第四話 古の国でのカウントダウン 残り二十四時間二十分
残り二十四時間二十分
「能力は役に立っているか? ノリエガ」
「いいえ。このご時世、僕の力は遠く及びません」
「そうであろうな……」
僕は月明かりに照らされた大きな背を見つめた。
彼の背は二年前わかれたときと何ら変わりなかった。いや、むしろ大きくなっていた。それを見て、恥ずかしさを隠しけれなかったし、申し訳ない気持ちでいっぱいだった。
「本当に私たちに力を貸してくれるのか?」
「困っている人を眼の前にして、ことわる理由がありません」
ローランドならこうは答えないだろうな、と心に浮かんだ。
「そうか、わかった。これからの戦いは想像を絶することだろう。

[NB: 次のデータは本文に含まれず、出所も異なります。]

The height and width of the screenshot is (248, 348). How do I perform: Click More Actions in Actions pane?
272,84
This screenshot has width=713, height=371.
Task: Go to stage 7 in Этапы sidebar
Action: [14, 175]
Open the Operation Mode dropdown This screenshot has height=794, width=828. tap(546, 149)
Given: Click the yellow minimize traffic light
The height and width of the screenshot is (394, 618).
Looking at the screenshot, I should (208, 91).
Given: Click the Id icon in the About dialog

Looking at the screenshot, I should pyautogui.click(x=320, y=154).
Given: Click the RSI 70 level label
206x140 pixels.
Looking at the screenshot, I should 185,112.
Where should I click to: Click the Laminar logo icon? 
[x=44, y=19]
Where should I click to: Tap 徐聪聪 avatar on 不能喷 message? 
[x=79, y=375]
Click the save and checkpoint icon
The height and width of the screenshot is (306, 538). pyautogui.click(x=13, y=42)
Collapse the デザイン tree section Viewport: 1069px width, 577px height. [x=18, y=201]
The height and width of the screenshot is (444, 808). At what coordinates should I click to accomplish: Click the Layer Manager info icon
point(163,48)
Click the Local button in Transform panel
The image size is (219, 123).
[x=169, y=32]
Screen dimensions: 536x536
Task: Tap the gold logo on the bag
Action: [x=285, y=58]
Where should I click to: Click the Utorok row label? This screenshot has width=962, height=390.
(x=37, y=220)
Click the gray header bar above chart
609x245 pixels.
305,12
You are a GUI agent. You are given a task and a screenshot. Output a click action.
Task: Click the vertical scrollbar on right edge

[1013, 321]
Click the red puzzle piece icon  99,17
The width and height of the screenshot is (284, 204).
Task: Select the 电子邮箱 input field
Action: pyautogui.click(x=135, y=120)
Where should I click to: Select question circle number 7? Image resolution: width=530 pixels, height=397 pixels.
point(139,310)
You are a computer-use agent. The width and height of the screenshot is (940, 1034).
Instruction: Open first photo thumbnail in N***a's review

お前の能力では今少し心もとない。これから奥義を伝えようと思うが。どうする?」
「本当ですか、お師匠様」
「うむ。その代わり、覚悟が必要だぞ」
僕は大きくうなずいた。
これで、僕一人でも多くの人々を救える。
これで、強大な敵にも一人で立ち向かえるはずだ。
これで、ローランドたちの力を借りなくてもやっていけるはずだ。
僕の心は踊った。しかし、そのあとによぎった哀しみは何だろう。
心当たりはあった。だけど僕は、それを心の奥底に押しやった。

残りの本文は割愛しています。